Location: Livestock Nutrient Management ResearchTitle: Modern animal manure management: production, characteristics, and environmental concerns
|PAGLIARI, PAULO - University Of Minnesota|
Submitted to: Meeting Abstract
Publication Type: Abstract Only
Publication Acceptance Date: 6/23/2019
Publication Date: 11/11/2019
Citation: Waldrip, H., He, Z., Pagliari, P. 2019. Modern animal manure management: production, characteristics, and environmental concerns [abstract]. ASA-CSSA-SSSA International Annual Meeting, November 10-13, 2019, San Antonio, TX. Paper No. 40-5.
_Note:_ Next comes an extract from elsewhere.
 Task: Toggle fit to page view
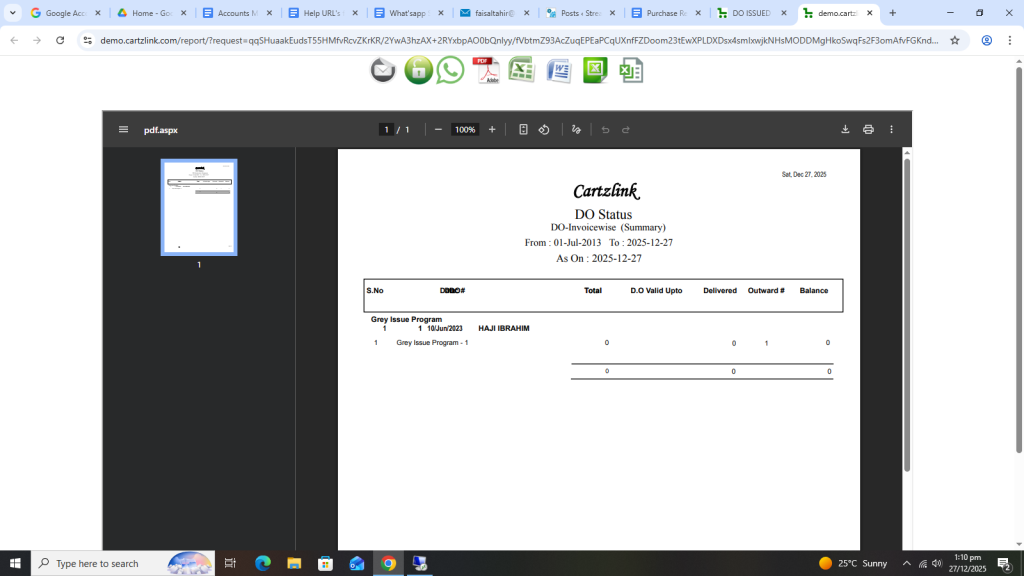pos(523,130)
Technical Abstract: Appropriate management of livestock manure is a crucial component of agronomic stewardship for soil, water and air resources. A rich source of nitrogen (N), phosphorus (P) and carbon (C), manure has historically been recycled as valuable fertilizer for crop production; however, it is often associated with emissions of greenhouse gases, ammonia, odor, dust and hydrogen sulfide. In addition, mishandling of manure can cause N- and P-induced eutrophication of surface and groundwater sources. A major complication with manure use is inconsistency in both concentrations and availability of major nutrients among species (e.g., swine, poultry, beef and dairy cattle, equids, small ruminants and cervids) and management techniques (e.g., cleaning frequency, bedding inclusion, composting, solid/liquid separation, organic vs. conventional). Major advances have been made to mitigate the negative impacts of manure on human and animal health, as well as air, soil and water quality. These include an improved understanding of the fate of veterinary pharmaceuticals, estrogens, pathogens and antibiotic resistance in manure. Manure is typically a bulky and heterogenous mixture of components; however, pelletizing procedures can simplify transport and soil application, as well as provide a homogenous slow-release fertilizer, biochar or biofuel source. New organomineral fertilizers provide balanced N and P contents for crops by combining manure with chemical constituents. Physical, chemical and biological techniques can remove/recover N and P from manure. These include solid/liquid separation, flocculation, precipitation, and denitrification of manure to ensure that soils near concentrated animal feeding operations receive appropriate amounts of required nutrients without over-enriching a limited land base. Advancements in thermochemical processing, such as combustion, pyrolysis and gasification, have enabled use of the C in manure as a source of bioenergy and biochar. This presentation reviews current information on manure characteristics, new processing technologies, and methods developed to maximize manure use while mitigating negative environmental impact.